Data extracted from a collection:
· · ·

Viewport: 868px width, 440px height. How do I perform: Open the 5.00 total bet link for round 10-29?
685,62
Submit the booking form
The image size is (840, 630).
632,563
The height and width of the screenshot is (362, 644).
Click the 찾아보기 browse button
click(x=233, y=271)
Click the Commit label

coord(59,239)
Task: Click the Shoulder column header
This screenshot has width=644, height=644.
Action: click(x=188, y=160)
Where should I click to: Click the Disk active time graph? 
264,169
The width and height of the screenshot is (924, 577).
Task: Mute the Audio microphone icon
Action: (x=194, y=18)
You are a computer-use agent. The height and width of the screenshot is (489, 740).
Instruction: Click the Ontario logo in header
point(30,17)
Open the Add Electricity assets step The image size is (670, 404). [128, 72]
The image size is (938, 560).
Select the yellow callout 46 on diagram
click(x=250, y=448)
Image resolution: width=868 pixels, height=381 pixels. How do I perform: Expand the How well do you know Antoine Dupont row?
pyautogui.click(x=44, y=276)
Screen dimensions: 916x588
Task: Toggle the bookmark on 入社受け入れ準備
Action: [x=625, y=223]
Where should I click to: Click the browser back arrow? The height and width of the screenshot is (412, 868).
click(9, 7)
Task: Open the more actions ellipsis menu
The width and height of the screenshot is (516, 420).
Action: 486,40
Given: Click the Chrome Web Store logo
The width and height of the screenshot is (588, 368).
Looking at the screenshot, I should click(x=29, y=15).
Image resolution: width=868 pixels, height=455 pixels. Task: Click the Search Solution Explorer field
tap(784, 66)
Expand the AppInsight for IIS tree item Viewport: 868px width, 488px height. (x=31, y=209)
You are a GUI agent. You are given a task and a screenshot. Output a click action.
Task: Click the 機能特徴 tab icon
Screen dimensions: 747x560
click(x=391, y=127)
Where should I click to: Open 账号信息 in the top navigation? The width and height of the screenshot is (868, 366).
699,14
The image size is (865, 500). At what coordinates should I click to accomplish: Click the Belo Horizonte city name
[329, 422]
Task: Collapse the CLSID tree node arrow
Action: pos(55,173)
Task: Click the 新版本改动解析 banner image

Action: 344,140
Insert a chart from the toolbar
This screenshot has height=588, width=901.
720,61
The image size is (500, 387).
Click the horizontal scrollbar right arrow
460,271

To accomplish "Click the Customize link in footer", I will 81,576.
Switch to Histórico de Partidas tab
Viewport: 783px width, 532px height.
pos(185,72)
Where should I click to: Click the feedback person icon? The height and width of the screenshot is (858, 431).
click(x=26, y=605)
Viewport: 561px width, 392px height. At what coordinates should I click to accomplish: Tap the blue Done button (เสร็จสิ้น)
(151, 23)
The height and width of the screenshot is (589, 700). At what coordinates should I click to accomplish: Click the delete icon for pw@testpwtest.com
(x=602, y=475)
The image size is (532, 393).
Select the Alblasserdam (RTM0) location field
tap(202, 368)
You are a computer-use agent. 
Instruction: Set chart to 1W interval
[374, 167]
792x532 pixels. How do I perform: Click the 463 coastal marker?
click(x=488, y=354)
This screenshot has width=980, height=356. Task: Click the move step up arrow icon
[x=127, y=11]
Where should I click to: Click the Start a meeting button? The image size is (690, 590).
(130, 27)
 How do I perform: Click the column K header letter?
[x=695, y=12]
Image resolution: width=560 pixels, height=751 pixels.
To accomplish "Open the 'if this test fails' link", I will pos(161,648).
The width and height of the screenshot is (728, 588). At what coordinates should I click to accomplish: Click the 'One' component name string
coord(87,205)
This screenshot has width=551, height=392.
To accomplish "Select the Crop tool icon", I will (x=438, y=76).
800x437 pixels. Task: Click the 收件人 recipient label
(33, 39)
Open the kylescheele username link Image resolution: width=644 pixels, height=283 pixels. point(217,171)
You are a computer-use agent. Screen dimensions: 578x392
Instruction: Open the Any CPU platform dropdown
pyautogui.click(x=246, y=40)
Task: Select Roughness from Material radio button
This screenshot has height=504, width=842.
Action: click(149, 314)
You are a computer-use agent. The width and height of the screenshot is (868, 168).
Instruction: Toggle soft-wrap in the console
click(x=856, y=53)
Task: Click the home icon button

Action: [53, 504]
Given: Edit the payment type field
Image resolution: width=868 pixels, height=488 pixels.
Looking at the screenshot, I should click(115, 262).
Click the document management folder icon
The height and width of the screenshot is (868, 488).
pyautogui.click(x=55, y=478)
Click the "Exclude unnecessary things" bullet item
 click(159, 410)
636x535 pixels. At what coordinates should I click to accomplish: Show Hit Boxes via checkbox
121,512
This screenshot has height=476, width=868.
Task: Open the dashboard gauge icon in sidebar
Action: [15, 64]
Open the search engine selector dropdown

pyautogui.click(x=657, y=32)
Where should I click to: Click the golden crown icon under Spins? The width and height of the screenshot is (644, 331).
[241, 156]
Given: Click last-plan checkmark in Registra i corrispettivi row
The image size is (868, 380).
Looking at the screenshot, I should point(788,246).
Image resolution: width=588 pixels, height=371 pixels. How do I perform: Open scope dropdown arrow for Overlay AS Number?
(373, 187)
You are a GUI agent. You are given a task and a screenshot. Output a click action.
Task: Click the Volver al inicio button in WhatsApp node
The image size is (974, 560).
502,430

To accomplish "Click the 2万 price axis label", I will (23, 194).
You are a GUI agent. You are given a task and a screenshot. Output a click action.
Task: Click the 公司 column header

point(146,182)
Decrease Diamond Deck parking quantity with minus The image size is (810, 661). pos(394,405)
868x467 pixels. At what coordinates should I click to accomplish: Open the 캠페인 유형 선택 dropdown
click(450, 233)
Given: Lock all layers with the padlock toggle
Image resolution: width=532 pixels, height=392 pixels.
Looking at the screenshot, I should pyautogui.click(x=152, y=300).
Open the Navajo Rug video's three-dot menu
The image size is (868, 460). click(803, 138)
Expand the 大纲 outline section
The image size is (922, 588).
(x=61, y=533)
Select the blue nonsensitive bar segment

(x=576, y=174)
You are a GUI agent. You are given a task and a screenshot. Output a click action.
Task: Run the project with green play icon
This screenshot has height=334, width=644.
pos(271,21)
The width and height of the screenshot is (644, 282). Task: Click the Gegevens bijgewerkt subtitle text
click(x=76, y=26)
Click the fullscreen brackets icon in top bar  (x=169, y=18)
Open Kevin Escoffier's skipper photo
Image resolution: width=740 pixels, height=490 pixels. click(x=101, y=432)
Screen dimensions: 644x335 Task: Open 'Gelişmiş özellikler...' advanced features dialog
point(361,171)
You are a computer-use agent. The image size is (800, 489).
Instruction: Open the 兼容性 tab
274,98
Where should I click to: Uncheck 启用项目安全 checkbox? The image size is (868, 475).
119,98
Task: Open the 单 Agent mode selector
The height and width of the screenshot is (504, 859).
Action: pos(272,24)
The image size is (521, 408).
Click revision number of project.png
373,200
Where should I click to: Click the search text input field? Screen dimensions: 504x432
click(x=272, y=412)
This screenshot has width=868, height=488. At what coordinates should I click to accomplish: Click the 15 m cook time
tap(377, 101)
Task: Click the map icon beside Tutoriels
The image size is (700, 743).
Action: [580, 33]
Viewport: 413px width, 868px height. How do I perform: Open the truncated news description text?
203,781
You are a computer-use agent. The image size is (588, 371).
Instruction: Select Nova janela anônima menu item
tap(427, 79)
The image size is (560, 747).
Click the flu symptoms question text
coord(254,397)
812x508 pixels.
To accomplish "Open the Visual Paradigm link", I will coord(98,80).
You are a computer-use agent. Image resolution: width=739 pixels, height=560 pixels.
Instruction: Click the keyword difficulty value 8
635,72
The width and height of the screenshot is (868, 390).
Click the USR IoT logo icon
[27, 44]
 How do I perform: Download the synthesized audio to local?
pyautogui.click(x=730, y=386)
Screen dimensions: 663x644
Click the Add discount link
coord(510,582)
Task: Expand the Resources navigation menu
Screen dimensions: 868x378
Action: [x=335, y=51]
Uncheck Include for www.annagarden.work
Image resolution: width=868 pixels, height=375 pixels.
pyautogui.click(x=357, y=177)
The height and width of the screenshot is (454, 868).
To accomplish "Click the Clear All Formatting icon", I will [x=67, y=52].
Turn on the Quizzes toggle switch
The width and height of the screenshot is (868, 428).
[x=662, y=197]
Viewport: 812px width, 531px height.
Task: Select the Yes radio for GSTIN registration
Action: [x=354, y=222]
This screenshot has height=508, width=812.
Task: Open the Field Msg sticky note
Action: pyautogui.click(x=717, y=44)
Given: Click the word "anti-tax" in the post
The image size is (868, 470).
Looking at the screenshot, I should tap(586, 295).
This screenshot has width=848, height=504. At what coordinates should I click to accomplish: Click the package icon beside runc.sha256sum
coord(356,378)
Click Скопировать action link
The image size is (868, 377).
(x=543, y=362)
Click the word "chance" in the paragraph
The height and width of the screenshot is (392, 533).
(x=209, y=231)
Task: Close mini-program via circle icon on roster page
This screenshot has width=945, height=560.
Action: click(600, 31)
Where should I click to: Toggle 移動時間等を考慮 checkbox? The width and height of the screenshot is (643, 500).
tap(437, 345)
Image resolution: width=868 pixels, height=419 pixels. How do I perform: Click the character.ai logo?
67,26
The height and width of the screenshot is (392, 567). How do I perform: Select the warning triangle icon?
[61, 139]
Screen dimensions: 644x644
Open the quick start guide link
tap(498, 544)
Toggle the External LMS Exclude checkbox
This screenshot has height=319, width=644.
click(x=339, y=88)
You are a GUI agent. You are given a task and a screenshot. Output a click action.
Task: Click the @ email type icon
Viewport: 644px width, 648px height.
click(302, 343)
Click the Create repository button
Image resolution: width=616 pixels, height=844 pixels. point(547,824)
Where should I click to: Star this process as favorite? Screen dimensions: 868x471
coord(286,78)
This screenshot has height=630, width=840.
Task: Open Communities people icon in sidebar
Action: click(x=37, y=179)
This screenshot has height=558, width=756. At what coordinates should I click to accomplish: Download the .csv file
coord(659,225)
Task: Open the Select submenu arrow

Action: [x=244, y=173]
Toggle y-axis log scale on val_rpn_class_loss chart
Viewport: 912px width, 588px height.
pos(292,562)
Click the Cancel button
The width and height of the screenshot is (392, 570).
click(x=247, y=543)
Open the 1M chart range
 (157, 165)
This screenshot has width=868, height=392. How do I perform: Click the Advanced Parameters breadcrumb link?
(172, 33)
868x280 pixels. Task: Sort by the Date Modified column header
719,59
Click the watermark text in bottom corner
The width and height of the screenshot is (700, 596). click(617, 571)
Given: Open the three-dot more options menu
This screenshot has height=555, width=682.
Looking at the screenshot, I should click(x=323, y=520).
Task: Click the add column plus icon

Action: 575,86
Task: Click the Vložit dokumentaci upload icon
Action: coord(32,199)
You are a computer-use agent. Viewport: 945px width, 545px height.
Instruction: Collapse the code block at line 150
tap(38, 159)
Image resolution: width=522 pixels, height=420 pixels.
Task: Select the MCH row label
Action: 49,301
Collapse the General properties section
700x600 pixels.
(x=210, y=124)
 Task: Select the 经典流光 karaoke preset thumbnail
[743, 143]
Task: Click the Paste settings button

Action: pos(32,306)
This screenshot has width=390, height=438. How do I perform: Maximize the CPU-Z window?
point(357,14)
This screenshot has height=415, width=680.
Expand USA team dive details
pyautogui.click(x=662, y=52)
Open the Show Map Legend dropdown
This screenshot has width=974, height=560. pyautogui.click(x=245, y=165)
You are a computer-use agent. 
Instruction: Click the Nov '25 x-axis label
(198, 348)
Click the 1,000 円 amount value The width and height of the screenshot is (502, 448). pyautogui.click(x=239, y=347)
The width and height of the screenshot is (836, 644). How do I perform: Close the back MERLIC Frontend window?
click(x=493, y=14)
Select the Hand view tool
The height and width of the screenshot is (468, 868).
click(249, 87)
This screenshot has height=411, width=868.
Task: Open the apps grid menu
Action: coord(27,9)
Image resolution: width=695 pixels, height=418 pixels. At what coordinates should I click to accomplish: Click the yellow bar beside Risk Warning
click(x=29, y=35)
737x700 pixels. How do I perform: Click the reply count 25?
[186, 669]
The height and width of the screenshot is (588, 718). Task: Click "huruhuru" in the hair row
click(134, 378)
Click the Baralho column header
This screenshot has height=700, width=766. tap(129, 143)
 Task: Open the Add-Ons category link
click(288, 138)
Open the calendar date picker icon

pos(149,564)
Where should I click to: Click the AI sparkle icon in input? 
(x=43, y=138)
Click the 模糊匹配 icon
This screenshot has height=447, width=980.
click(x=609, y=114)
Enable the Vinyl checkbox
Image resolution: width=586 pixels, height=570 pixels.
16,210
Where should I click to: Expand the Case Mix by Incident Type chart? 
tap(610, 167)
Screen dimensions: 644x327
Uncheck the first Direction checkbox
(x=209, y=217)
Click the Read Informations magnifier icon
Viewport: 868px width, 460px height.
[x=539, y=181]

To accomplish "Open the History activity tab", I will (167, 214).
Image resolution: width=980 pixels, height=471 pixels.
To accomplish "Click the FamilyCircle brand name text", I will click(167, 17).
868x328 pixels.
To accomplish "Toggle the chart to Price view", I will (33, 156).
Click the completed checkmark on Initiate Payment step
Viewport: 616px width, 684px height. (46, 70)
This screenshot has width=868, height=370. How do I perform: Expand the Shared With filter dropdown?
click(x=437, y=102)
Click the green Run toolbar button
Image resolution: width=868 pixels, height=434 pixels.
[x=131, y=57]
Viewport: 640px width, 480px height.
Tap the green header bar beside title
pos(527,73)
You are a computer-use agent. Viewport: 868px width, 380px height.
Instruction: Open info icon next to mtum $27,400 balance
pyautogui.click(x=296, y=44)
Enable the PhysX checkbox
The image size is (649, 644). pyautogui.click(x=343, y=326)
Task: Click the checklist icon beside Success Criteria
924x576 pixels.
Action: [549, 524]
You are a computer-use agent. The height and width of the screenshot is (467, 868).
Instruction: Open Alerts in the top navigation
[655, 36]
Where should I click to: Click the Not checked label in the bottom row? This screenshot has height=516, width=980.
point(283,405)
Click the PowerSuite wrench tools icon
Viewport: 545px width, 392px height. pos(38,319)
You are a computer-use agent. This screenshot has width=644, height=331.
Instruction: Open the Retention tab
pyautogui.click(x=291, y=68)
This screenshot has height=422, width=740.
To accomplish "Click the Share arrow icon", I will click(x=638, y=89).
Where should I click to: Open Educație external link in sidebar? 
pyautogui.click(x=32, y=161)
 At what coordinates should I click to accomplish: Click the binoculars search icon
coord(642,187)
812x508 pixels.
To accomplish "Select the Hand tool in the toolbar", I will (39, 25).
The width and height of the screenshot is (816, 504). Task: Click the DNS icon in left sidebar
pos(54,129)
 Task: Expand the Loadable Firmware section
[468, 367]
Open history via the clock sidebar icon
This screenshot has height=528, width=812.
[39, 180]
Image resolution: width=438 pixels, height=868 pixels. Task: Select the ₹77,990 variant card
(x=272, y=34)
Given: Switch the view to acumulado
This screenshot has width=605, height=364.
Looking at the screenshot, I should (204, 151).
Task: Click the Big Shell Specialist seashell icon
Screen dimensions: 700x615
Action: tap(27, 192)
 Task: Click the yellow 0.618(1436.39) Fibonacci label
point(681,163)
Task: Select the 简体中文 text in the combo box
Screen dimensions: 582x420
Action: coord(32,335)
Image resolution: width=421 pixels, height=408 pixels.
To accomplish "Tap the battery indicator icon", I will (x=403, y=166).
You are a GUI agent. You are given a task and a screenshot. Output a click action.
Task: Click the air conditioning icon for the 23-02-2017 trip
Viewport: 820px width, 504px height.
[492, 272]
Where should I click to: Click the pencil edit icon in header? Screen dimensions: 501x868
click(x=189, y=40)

· · ·

TASK STATEMENT: Track down every line in the entries that includes the string "computer", and copy it.

EXERCISE SOLUTION:
You are a computer-use agent. The height and width of the screenshot is (489, 740).
You are a computer-use agent. 
You are a computer-use agent. Screen dimensions: 578x392
You are a computer-use agent. The width and height of the screenshot is (868, 168).
You are a computer-use agent. The image size is (800, 489).
You are a computer-use agent. The image size is (588, 371).
You are a computer-use agent. Image resolution: width=739 pixels, height=560 pixels.
You are a computer-use agent. Viewport: 945px width, 545px height.
You are a computer-use agent. 
You are a computer-use agent. Viewport: 868px width, 380px height.
You are a computer-use agent. The height and width of the screenshot is (467, 868).
You are a computer-use agent. This screenshot has width=644, height=331.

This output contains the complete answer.